You are viewing a plain text version of this content. The canonical link for it is here.

Posted to commits@cassandra.apache.org by "Dexter Fryar (JIRA)" <ji...@apache.org> on 2011/04/07 20:50:05 UTC

[jira] [Created] (CASSANDRA-2436) Secondary Index Updates Invalidate Data Set

Secondary Index Updates Invalidate Data Set
-------------------------------------------

                 Key: CASSANDRA-2436
                 URL: https://issues.apache.org/jira/browse/CASSANDRA-2436
             Project: Cassandra
          Issue Type: Bug
          Components: Core
    Affects Versions: 0.7.4
         Environment: RedHat Linux 5.5 - OS is not important here.
            Reporter: Dexter Fryar
            Priority: Blocker


Creating an index, validator, and default validator then renaming/dropping the index later results in read errors and an invalid unreadable data set.

Updating the CF with the old index will not resolve the problem. You can insert/write all you want, but reads will fail if you come across a row that included one of these cases. The only workaround that I've been able to use is to know exactly what the columns/changes were prior to the CF change and iterate through all the rows inserting the same column name will a NULL value. One problem here is that you __must__ absolutely know what the row keys are called because you can't do a read to get them.


1) create a secondary index on a column with a validator and a default validator
2) insert a row
3) read and verify the row
4) update the CF/index/name/validator
5) read the CF and get an error (CLI or Pycassa)
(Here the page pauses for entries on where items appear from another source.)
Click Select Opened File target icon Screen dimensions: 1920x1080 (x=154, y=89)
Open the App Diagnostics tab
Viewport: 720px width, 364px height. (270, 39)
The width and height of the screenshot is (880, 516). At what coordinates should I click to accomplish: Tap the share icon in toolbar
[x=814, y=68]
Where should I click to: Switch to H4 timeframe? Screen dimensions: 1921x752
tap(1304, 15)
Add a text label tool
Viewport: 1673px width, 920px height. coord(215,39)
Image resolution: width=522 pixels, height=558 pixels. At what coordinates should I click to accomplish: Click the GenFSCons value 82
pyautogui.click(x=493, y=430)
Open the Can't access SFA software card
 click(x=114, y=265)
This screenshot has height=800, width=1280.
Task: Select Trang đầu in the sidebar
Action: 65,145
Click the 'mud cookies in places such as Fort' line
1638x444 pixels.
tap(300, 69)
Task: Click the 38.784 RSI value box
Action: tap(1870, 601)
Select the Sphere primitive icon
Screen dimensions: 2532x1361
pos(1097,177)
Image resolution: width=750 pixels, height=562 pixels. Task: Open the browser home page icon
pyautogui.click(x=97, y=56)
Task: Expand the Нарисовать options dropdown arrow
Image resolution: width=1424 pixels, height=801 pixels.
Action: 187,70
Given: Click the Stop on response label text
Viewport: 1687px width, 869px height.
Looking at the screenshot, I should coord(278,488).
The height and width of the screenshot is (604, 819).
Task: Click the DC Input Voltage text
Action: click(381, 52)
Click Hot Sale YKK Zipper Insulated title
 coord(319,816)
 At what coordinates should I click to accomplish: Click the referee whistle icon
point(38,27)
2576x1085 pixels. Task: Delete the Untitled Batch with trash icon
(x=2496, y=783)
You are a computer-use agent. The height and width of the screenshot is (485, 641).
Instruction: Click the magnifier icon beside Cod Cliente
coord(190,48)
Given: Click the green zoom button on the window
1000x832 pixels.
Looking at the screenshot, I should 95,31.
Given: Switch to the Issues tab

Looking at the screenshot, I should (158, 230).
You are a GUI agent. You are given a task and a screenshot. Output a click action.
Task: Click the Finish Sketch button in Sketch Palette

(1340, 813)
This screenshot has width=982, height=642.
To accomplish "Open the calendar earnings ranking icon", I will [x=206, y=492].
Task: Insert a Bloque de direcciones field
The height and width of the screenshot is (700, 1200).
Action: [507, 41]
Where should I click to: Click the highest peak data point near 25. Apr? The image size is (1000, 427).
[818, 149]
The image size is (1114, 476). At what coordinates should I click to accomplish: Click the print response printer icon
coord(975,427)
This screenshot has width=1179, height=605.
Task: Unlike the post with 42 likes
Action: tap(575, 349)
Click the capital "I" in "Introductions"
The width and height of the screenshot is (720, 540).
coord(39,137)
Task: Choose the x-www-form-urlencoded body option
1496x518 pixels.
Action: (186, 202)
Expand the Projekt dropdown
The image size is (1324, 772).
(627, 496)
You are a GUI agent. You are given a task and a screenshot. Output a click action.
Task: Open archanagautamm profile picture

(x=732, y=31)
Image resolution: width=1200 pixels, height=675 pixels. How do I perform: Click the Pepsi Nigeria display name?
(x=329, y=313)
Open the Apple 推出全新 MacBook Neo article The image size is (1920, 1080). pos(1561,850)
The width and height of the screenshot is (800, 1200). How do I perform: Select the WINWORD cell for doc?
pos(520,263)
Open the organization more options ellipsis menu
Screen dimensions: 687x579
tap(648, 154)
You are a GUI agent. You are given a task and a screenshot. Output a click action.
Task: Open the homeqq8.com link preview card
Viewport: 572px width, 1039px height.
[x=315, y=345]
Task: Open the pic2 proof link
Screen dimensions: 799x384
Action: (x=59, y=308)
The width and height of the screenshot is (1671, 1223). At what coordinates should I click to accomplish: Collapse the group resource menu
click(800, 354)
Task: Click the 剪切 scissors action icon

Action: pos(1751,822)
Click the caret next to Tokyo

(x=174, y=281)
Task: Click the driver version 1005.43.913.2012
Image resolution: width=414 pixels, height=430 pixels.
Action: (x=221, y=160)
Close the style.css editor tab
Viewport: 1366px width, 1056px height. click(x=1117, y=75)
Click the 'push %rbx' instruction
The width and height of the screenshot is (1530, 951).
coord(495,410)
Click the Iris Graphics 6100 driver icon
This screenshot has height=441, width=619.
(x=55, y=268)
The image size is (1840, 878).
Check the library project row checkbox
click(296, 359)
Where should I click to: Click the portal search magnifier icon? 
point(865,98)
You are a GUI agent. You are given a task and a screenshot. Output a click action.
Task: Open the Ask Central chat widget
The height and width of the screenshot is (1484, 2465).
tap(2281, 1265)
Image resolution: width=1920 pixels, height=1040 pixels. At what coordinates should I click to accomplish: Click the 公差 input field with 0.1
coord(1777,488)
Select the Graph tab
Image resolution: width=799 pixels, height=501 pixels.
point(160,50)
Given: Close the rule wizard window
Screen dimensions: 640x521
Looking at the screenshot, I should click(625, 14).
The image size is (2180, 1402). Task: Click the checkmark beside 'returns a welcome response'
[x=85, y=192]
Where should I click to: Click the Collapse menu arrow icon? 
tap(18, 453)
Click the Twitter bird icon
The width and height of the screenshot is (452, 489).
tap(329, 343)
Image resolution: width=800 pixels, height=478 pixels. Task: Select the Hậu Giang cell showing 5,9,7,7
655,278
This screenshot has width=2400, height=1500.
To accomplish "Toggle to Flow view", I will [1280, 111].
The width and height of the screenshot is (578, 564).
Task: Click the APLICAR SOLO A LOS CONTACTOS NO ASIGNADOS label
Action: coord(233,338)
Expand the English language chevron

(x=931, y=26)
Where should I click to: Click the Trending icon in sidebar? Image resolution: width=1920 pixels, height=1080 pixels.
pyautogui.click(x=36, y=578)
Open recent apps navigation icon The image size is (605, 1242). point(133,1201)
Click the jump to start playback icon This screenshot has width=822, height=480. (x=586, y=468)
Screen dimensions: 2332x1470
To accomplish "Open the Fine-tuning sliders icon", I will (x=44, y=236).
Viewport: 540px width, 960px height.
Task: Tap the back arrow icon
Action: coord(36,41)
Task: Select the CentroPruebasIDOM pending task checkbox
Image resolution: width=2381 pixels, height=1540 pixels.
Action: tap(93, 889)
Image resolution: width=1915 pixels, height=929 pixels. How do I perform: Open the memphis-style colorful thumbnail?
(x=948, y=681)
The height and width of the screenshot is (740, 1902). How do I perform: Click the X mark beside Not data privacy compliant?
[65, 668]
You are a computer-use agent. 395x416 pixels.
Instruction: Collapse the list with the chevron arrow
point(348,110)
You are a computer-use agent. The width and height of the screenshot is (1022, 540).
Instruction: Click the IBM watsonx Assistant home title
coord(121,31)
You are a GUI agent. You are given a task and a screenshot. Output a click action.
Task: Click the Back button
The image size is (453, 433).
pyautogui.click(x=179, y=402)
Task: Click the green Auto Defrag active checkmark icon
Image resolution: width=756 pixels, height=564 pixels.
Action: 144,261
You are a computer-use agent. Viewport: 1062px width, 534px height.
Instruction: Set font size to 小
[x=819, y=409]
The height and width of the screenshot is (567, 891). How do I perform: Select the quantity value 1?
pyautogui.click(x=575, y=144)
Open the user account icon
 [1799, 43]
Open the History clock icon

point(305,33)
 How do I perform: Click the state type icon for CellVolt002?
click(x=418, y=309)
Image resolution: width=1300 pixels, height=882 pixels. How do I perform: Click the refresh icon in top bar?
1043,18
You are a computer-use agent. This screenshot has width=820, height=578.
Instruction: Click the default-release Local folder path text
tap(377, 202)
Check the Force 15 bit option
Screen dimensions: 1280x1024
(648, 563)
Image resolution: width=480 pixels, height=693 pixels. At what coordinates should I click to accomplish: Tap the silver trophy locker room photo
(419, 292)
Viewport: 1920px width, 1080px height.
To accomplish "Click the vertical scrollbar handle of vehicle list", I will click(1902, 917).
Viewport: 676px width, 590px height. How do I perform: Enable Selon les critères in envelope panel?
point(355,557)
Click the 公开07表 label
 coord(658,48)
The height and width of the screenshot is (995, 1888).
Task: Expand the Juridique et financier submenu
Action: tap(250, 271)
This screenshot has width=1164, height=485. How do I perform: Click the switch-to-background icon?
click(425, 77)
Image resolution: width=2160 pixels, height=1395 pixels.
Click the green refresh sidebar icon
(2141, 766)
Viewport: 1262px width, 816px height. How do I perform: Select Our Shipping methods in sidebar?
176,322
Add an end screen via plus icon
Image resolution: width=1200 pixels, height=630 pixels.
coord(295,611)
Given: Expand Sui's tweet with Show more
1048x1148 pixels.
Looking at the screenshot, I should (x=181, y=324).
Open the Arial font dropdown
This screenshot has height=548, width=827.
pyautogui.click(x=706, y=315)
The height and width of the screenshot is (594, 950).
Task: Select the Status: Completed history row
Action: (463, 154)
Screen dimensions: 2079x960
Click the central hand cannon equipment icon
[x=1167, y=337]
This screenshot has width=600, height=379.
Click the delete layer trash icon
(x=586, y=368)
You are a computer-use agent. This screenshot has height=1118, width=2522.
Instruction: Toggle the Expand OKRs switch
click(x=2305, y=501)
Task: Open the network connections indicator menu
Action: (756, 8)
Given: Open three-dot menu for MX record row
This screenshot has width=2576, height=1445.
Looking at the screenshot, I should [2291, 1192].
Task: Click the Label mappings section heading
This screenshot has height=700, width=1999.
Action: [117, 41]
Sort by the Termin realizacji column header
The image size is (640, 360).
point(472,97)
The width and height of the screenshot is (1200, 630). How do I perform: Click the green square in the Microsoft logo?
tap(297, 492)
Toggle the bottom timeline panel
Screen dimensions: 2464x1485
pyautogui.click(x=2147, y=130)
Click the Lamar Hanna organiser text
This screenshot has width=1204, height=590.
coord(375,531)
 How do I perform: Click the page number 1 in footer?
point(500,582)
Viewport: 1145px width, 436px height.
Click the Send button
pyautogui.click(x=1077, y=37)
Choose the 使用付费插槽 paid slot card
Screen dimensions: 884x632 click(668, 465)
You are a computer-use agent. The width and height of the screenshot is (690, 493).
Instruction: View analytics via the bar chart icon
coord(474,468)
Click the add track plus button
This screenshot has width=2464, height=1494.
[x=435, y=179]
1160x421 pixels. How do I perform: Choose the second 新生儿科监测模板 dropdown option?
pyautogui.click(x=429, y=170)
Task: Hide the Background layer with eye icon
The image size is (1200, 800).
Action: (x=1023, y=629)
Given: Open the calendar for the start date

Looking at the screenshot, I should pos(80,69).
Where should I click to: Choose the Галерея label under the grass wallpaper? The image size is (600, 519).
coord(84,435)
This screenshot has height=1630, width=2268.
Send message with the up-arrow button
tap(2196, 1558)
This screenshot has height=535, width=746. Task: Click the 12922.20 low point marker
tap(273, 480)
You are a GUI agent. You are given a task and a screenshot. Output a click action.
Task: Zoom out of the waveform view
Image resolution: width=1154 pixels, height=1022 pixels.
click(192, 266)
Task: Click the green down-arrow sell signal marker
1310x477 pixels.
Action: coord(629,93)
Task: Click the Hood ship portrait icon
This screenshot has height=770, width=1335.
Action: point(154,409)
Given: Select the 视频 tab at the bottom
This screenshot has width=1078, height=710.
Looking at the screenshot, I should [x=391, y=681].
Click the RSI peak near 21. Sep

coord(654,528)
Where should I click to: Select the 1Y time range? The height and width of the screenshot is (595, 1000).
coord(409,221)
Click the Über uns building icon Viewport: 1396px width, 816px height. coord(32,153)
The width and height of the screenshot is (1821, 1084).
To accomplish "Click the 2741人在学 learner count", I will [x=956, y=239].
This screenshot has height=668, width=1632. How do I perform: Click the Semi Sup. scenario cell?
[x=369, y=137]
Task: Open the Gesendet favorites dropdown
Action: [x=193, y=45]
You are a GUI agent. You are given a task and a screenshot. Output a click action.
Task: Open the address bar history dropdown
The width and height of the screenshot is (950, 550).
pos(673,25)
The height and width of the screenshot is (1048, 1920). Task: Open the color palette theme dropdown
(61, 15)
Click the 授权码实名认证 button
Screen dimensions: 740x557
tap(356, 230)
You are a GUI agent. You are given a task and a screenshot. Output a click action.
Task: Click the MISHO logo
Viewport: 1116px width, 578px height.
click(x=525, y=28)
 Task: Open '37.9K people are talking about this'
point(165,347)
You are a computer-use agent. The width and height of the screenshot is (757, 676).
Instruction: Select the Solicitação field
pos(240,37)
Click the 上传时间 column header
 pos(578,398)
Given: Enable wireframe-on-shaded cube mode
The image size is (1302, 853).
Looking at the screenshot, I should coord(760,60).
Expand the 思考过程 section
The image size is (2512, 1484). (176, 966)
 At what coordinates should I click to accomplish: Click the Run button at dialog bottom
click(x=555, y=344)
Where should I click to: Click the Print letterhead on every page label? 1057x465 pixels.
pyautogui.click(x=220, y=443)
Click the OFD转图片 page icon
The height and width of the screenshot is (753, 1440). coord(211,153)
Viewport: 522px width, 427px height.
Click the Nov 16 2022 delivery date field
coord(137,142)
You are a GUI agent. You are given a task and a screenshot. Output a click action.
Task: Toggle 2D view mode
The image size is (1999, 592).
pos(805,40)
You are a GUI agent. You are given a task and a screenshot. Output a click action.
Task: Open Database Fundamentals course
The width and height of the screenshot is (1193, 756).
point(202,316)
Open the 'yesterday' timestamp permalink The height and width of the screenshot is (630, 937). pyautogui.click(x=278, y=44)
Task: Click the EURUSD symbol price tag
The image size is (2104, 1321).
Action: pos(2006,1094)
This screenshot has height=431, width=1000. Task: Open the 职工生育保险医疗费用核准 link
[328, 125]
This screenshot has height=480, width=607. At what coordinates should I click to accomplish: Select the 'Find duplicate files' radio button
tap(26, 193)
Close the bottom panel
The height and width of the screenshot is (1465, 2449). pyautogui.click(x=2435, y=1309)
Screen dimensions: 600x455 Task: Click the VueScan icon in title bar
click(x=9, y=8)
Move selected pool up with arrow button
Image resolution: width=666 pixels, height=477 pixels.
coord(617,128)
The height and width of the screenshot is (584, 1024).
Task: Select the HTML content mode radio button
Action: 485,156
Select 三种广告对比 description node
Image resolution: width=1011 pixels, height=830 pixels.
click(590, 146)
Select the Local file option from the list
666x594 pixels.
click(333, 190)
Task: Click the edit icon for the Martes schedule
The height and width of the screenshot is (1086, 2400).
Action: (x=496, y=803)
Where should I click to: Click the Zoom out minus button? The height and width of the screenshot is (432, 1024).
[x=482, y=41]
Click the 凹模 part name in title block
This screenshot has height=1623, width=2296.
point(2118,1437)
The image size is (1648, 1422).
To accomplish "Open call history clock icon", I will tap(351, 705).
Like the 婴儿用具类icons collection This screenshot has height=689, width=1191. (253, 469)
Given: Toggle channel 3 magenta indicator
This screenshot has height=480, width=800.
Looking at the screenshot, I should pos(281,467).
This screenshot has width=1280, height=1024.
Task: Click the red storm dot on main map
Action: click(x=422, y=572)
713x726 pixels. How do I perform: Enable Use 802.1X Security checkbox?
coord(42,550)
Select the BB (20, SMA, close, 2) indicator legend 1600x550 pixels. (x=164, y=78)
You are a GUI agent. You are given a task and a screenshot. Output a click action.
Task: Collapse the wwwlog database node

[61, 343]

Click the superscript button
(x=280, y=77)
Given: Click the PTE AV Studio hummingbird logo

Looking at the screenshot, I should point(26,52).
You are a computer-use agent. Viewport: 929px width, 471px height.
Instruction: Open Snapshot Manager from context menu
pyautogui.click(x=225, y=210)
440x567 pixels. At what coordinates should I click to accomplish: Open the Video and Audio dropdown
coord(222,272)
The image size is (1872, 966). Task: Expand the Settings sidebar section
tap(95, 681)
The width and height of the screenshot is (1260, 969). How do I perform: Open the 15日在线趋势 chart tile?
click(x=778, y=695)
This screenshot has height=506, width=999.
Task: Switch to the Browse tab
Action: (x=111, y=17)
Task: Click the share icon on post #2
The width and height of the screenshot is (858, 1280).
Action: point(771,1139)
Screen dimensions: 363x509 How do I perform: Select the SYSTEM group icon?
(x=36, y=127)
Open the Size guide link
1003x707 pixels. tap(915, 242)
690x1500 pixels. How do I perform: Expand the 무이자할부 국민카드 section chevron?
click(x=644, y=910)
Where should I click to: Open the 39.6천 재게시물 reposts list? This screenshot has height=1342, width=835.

CLI Commands to create the row and CF/Index

create column family cf_testing with comparator=UTF8Type and default_validation_class=UTF8Type and column_metadata=[{column_name: colour, validation_class: LongType, index_type: KEYS}];

set cf_testing['key']['colour']='1234';
list cf_testing;

update column family cf_testing with comparator=UTF8Type and default_validation_class=UTF8Type and column_metadata=[{column_name: color, validation_class: LongType, index_type: KEYS}];


ERROR from the CLI:

list cf_testing;
Using default limit of 100
-------------------
RowKey: key
invalid UTF8 bytes 00000000000004d2



Here is the Pycassa client code that shows this error too.

badindex.py

#!/usr/local/bin/python2.7

import pycassa
import uuid
import sys

def main():
  try:
    keyspace="badindex"
    serverPoolList = ['localhost:9160']
    pool = pycassa.connect(keyspace, serverPoolList)
  except:
    print "couldn't get a connection"
    sys.exit()

  cfname="cf_testing"
  cf = pycassa.ColumnFamily(pool, cfname)
  results = cf.get_range(start='key', finish='key', row_count=1)
  for key, columns in results:
    print key, '=>', columns

if __name__ == "__main__":
  main()

--
This message is automatically generated by JIRA.
For more information on JIRA, see: http://www.atlassian.com/software/jira

[jira] [Resolved] (CASSANDRA-2436) Secondary Index Updates Invalidate Data Set

Posted by "Jonathan Ellis (JIRA)" <ji...@apache.org>.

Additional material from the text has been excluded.